WI: Jewish "Hades" survives

Today, the 3 big monotheistic faiths have a common view of the afterlife, inherited from Zarathustra's faith by the Jews, who survived in both Christianity and Islam: there's an heaven where the righteous go, and an hell for the not-so-righteous. But Jews did not always believe in such an afterlife: before being deported to Babylon, the view of the afterlife they had was something similar to the Hades depicted in the Odyssey, a dark place without punishment nor reward, in which everyone went. Could this vision survive, or Judaism would have developed an heaven-and-hell afterlife system in any case, maybe modeled after the Egyptian one? After all, many Psalms are thinly veiled plagiarisms of hymns to Aton, who is even the namesake of the term Adonai. (well, Egyptians had a sort of heaven, but no hell. You simply ceased to exist even in the afterlife). If Christianity, or a similar Judaism-derived faith, emerges, would it have the same success?
 
I don't think so, the original Christianity was an Apocalyptic cult whose very early followers were slaves and outcasts, which makes sense if you think about it: turn the other cheek, your true reward is in the afterlife etc.
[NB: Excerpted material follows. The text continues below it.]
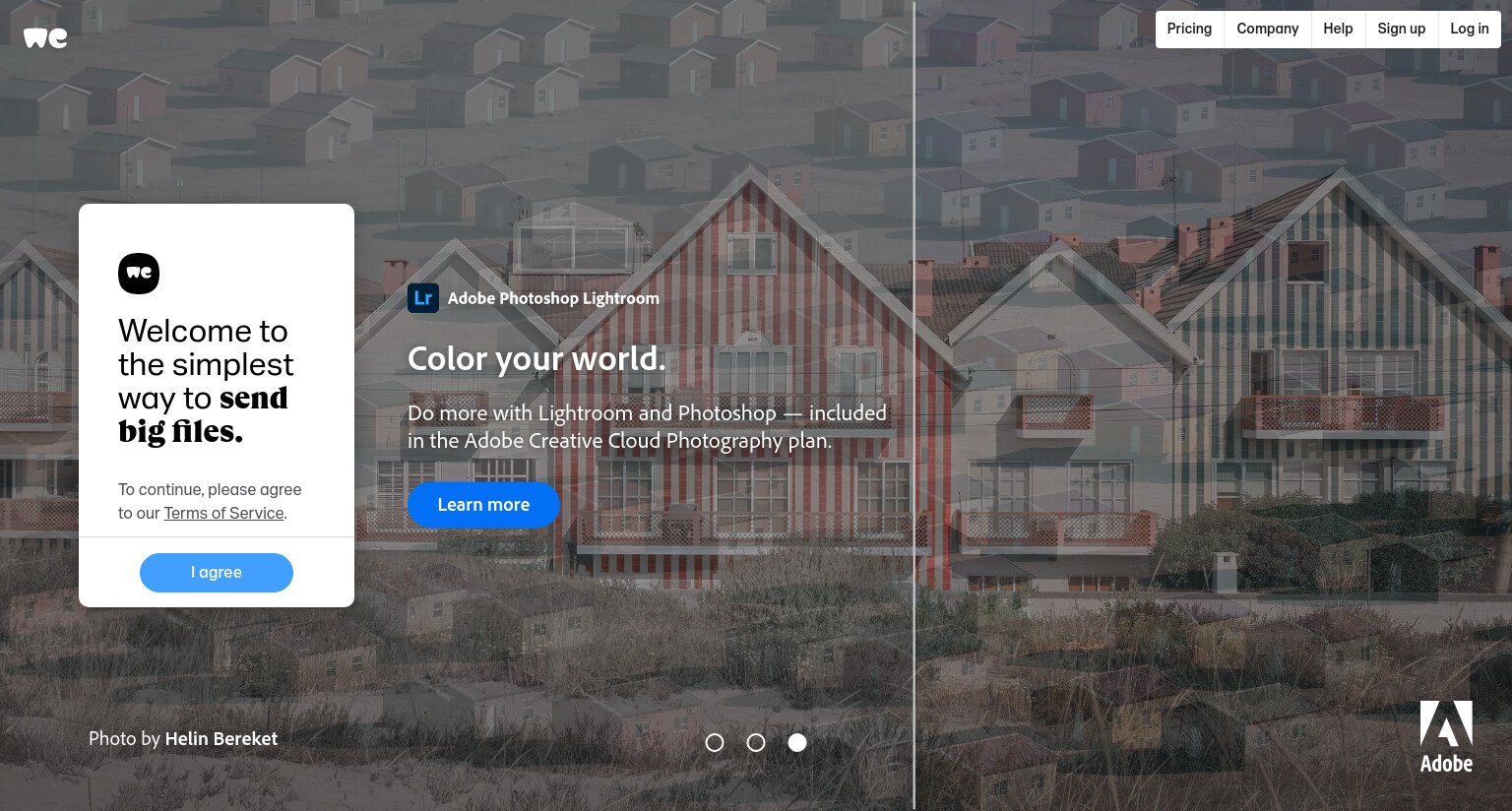Select the first carousel dot indicator
This screenshot has width=1512, height=811.
[715, 743]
I don’t think as many people would join a religion that promised them basically the same thing as existing religions.
 
I don't think there would be a Christianity in this case. I think this form of Judaism can easily survive, since actually nearly all religions have this besides the Abrahamistic ones and Zoroastrianism.
 
I don't think so, the original Christianity was an Apocalyptic cult whose very early followers were slaves and outcasts, which makes sense if you think about it: turn the other cheek, your true reward is in the afterlife etc. I don’t think as many people would join a religion that promised them basically the same thing as existing religions.
Yeah, cause it wasn't like Paul was a well regarded pharasiee before his conversion or anything...
 
Official Judaism to this day is pretty vague on the afterlife. In the mainstream view, Gehenna is really more of a Hades or Purgatory than a Hell; and the Garden of Eden is a temporary stop before the Messianic Age, which is the exact opposite of the Christian Rapture - the resurrection of the righteous (or perhaps all the dead, or all the Jewish dead - sources differ) on this earth.

The Sheol idea isn't completely gone, because it is in the texts and Judaism is a very textual faith, like Protestantism.

There is an old Rabbinic idea that the souls of the righteous become one with the Presence of the Lord, which sounds a bit like Nirvana.

And many Jews simply say that the religion gives little guidance on the afterlife because it is good deeds in this world that matters (makes sense, since Judaism values works over faith).

So what you may be looking for is not just that Jewish "Hades" - Sheol or Gehenna - survives, but that it remains the only real afterlife theory in Judaism, or at least in the bulk of believers in it and its descendant faiths. That requires Zoroastrianism, Manichaenism, Mithraism and so on never catching on in the Roman Levant. Plausible, maybe. An even better bet might be another set of afterlife beliefs that are more satisfying and assure a better world-to-come for the righteous - maybe some variation of Egyptian faith and the Isis Cult?

If you're asking what effects this would have on world religion and philiosophy, utterly, absolutely profound, no question. But you need something more fundamental than Judaism happening to Zoroastrianize its afterlife beliefs - to this day, there are other strains in the Jewish faith. It is Christianity and Islam that have nearly universally adopted the Zoroastianized version.